Actividades propuestas >>
(1) Reescribe el pasaje sobre la novela Sangama que comienza con las palabras "Sangama me atrapó" y termina con "de piel suave.". Sustituye "pueblito" por "caserío".
(2) Redacta la continuación del pasaje sobre la novela Sangama a partir de su última oración.

Texto para revisar >>

++++++++++

La primera vez que leí Sangama, la gran novela de aventuras en la selva de Arturo D. Hernández, quedé peturbado para siempre. Justo tendría mis ocho o nueve años de edad y me encontraba en las sierras de Marca, el hermoso pueblo de mis padres en Ancash. Y ahí, envuelto por los relatos fantásticos de tías y abuelos que contaban del gigante Canlín, la cabeza voladora de la Qeqi, las tribulaciones de Juan Oso, las risueñas aventuras del Ichic Ollco o las apariciones y desapariciones de los auquish y chacuas, esos viejitos guardadores de los cerros, de pronto me encontré con un libro igualmente fascinante, fabuloso, encantador. La literatura oral y la literatura escrita me envolvían suavemente, y los personajes andinos y amazónicos empezaban a latir en mis venas sin ninguna dificultad, acaso con la misma naturalidad que las figuras selváticas del otorongo, monos y serpientes de la selva emergían de la iconografía andina de Chavín y de la costeña de Caral.
Sangama me atrapó de inmediato. Abel Barcas, joven explorador en el alto Ucayali, llega al pueblito de Santa Inés donde conoce la tiranía del Gobernador y sus secuaces el Toro y el Piquicho. Y conoce también al gran Sangama y se enamora, cómo no, de su bella hija Chulla, la de ojos verdes, la de piel suave.

++++++++++

Extracto del material >>

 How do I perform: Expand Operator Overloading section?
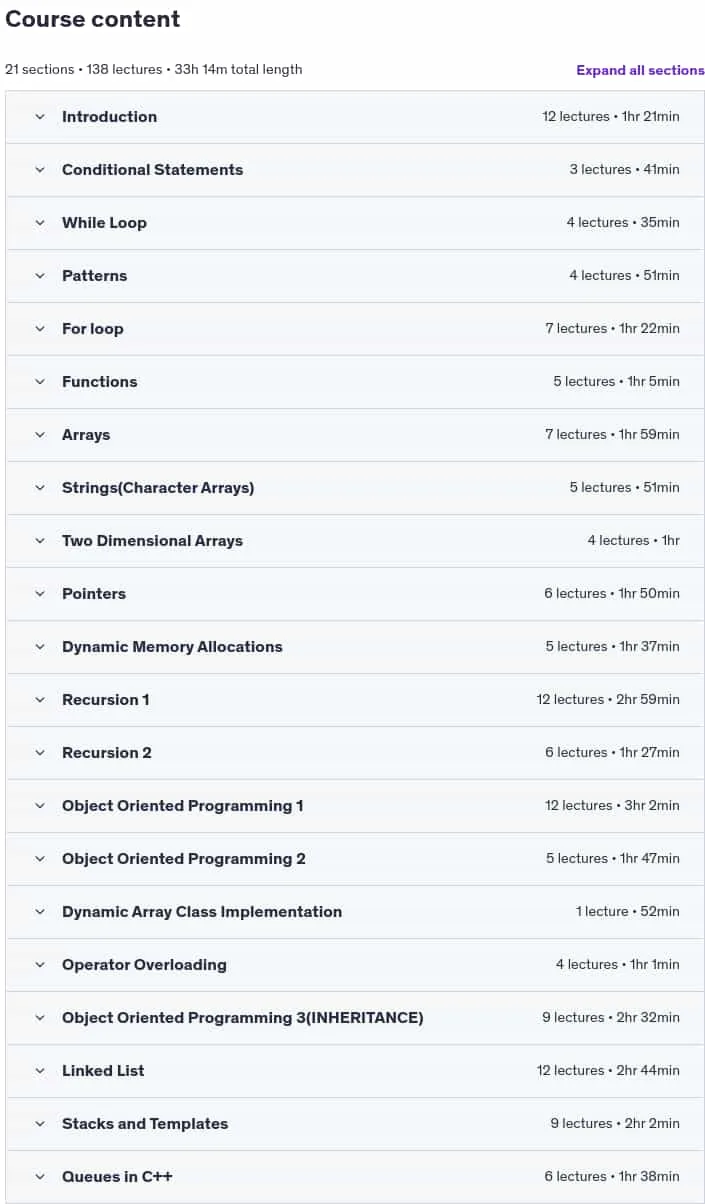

++++++++++

Resultados por tarea >>
(1)
Sangama me atrapó de inmediato. Abel Barcas, joven explorador en el alto Ucayali, llega al caserío de Santa Inés donde conoce la tiranía del Gobernador y sus secuaces el Toro y el Piquicho. Y conoce también al gran Sangama y se enamora, cómo no, de su bella hija Chulla, la de ojos verdes, la de piel suave.

(2)
Pero Sangama no es un hombre propiamente de la selva. Más bien es un descendiente de los Andes que guarda una profunda sabiduría que le fuera transmitida por generaciones. Busca el ídolo, para conocer las claves del regreso del gran imperio incaico mientras vive y desmadeja los misterios de la vida amazónica, las costumbres de los animales y los hábitos particulares de los pueblos indígenas.
Pero es una novela al gran estilo de las novelas. Es decir, una narración que nos envuelve con historias sencillas pero sugerentes, hasta que los elementos maravillosos se hacen naturales y la acción termina por atrapar nuestra atención con sus anécdotas fulgurantes, plenas de secretos revelados, amores inconclusos y magia verbal para articular las diversas historias de esta gran historia.
¿Qué es Sangama? Es la búsqueda de lo inalcanzable, del pasado, del sentido de nuestra existencia.
Sangama es la apuesta amazónica por la cultura andina, donde el personaje vislumbra la matriz cultural que da vida a casi todo el continente sudamericano. Y lo hace con un referente inmediato, caro a los peruanos: la vuelta del imperio incaico.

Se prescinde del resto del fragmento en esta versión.